Kiyoomi berjalan di samping Atsumu yang membetulkan tasnya, sambil melihat cosplayer lain yang juga melakukan hal yang sama. Ini pertama kalinya bagi Kiyoomi untuk mengikuti acara wibu sampai akhir dan pulang bersama para cosplayer yang sudah melepas dandanan mereka. Banyak crossdresser seperti Atsumu dan mereka menghargai satu sama lain dengan tidak menyebar identitas asli.
Wah, orang-orang ini juga memiliki kehidupan biasa sepertinya. Ada yang sedang menelepon rumah dan menanyakan apakah ada yang ingin titip sesuatu ke supermarket padanya. Ada yang masih merasakan euforia acara tadi dengan teman-teman mereka dan bercerita dengan gembiranya. Kebanyakan juga sibuk mengecek jadwal transportasi umum untuk membawa mereka pulang.
“Aku akan naik taksi karena pasti stasiun dan halte akan ramai,” ujar Kiyoomi. “Kau bagaimana?”
“Aku juga akan naik taksi karena kembaranku yang seperti monyet itu meninggalkanku dengan pacarnya yang seperti rubah Tibet.”
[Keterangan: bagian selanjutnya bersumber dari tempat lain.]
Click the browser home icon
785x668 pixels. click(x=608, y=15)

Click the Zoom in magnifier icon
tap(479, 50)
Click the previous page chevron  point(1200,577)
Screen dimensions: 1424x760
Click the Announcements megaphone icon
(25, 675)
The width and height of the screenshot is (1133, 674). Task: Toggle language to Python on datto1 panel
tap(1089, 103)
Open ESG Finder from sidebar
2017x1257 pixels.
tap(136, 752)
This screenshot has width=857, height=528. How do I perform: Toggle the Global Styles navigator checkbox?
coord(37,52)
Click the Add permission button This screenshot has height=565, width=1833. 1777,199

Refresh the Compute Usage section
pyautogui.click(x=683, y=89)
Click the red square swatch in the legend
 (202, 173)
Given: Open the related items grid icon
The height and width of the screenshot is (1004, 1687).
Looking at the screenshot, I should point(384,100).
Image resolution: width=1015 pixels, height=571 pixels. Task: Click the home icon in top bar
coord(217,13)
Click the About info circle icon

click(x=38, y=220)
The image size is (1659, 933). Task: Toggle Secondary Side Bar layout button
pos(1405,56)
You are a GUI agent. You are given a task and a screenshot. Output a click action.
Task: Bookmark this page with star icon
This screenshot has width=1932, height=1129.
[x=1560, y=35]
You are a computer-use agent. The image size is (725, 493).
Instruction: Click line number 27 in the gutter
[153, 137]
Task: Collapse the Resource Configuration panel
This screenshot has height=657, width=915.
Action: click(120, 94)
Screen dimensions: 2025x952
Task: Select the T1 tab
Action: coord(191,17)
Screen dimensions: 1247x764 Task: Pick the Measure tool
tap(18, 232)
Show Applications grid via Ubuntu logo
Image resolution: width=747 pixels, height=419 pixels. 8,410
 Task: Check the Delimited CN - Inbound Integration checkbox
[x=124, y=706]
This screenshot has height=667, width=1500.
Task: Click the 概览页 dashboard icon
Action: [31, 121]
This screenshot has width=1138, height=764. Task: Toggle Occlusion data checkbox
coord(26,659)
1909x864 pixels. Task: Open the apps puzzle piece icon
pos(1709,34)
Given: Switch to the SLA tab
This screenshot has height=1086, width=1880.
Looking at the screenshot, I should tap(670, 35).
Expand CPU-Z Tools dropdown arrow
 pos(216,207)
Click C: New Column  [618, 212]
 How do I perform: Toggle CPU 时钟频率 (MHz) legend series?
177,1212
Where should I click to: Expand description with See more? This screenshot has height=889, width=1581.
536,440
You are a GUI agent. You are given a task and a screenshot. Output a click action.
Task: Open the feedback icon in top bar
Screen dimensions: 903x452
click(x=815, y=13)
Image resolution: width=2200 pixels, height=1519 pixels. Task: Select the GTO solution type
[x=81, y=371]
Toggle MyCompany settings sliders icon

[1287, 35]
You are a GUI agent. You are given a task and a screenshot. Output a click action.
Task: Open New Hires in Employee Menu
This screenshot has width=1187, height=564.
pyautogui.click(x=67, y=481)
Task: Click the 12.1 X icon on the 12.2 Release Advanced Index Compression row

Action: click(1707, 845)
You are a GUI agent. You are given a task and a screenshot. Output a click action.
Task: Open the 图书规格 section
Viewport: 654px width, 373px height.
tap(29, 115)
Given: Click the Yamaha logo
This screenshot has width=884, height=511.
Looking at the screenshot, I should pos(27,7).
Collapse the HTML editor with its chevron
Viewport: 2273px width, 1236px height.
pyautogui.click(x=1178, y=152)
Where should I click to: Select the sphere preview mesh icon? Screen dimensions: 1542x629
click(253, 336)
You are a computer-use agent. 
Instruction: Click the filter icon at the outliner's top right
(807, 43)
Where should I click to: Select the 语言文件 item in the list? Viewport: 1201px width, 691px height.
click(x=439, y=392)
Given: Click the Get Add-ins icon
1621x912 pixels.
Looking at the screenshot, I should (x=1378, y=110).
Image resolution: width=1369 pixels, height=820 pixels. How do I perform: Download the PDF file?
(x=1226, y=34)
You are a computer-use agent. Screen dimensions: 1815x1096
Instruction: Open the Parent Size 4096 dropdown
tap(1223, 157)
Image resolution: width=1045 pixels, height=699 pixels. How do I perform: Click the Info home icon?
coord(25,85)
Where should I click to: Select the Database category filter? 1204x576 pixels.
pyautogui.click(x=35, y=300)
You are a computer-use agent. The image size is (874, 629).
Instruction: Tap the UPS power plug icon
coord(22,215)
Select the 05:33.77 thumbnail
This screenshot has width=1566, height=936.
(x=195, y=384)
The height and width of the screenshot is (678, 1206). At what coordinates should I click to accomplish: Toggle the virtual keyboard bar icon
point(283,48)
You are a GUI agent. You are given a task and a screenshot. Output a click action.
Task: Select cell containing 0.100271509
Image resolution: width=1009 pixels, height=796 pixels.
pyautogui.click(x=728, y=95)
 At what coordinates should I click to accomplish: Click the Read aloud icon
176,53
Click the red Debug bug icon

“Kalau begitu mau satu taksi denganku?”
“MAU!!!”
Awalnya Kiyoomi rasa semuanya akan baik-baik saja. Atsumu masih mengoceh seperti biasa, kali ini bercerita tentang masa kecilnya dengan Osamu yang beberapa poin sudah pernah diceritakannya atau mungkin masa itu yang berulang hingga besar karena Kiyoomi lumayan mengingat detailnya.
Sampai beberapa ratus meter mendekati apartemennya, taksi menjadi sunyi dan kepala Atsumu tiba-tiba saja bersandar di bahunya. Cerita-cerita tergantikan dengan dengkuran halus.
Kiyoomi berusaha menahan geli karena rambut Atsumu yang mengenai leher dan telinganya.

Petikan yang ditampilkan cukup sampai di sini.